Having a BBQ outside may seem like a safe way to gather, but it’s still risky, said Colin Furness, an infection control epidemiologist and assistant professor at the University of Toronto.
At a BBQ, people are sitting close together, talking for a long period of time and possibly sharing food and condiments, he said.
“This is very risky,” Furness said. “And the Ottawa example drives it home — we still want to make sure we are two metres apart.”
Ontario restricts social gatherings
Canada is grappling with rising rates of COVID-19 across the country, but especially in provinces like Quebec and Ontario.
In response to the surge of cases, on Friday, Ontario restricted the number of gatherings allowed indoors and outdoors.
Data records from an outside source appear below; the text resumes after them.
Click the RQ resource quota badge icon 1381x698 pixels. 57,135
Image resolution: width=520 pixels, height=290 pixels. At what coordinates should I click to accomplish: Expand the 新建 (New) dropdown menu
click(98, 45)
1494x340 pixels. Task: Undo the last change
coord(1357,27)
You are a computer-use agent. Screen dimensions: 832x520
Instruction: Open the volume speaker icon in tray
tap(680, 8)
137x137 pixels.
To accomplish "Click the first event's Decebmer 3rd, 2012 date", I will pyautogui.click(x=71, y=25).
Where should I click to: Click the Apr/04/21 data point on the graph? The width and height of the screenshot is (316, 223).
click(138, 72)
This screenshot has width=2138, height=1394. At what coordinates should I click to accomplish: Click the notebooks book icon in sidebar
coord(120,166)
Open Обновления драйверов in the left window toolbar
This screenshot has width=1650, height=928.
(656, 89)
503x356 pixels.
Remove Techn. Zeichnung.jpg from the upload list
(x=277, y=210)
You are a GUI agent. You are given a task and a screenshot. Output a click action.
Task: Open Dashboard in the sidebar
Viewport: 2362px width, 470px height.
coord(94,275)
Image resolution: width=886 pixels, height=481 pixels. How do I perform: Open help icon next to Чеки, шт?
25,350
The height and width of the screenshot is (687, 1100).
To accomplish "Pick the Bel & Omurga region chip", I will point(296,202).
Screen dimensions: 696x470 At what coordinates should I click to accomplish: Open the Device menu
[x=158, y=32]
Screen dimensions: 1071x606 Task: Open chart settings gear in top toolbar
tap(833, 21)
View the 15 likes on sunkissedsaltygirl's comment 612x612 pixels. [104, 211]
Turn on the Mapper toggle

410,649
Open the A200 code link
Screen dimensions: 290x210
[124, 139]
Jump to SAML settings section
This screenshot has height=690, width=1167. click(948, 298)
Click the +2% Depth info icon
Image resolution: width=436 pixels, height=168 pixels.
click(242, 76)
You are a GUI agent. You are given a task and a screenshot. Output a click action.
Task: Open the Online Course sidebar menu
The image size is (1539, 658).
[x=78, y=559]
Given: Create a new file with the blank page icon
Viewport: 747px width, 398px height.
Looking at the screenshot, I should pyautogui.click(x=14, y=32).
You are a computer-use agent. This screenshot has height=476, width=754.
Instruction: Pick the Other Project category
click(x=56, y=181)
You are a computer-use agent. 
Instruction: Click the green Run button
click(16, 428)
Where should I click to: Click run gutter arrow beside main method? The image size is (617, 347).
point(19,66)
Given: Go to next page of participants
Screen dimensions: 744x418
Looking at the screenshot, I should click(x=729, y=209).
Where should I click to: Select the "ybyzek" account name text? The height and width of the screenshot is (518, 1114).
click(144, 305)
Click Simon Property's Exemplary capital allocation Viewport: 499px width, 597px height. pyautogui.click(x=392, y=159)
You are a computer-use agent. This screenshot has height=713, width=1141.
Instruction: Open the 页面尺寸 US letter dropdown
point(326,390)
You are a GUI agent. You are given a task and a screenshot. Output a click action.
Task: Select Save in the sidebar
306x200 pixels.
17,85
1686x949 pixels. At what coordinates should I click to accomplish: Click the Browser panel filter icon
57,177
The new rules state that gatherings are now capped at 10 people inside (down from 50) and 25 outside (down from 100). Organizers of gatherings in violation of the rules could face a minimum fine of $10,000 and those who attend could also be fined $750.
This also comes after Ottawa health officials declared last week that the city was in a second coronavirus wave.
Etches warned that the speed at which Ottawa is reporting new cases of the virus is unsustainable and that the community must work to keep it to a more manageable level.
“Our goal, as a community, is to stop the rise — slow down the rise — turn the curve again,” she said.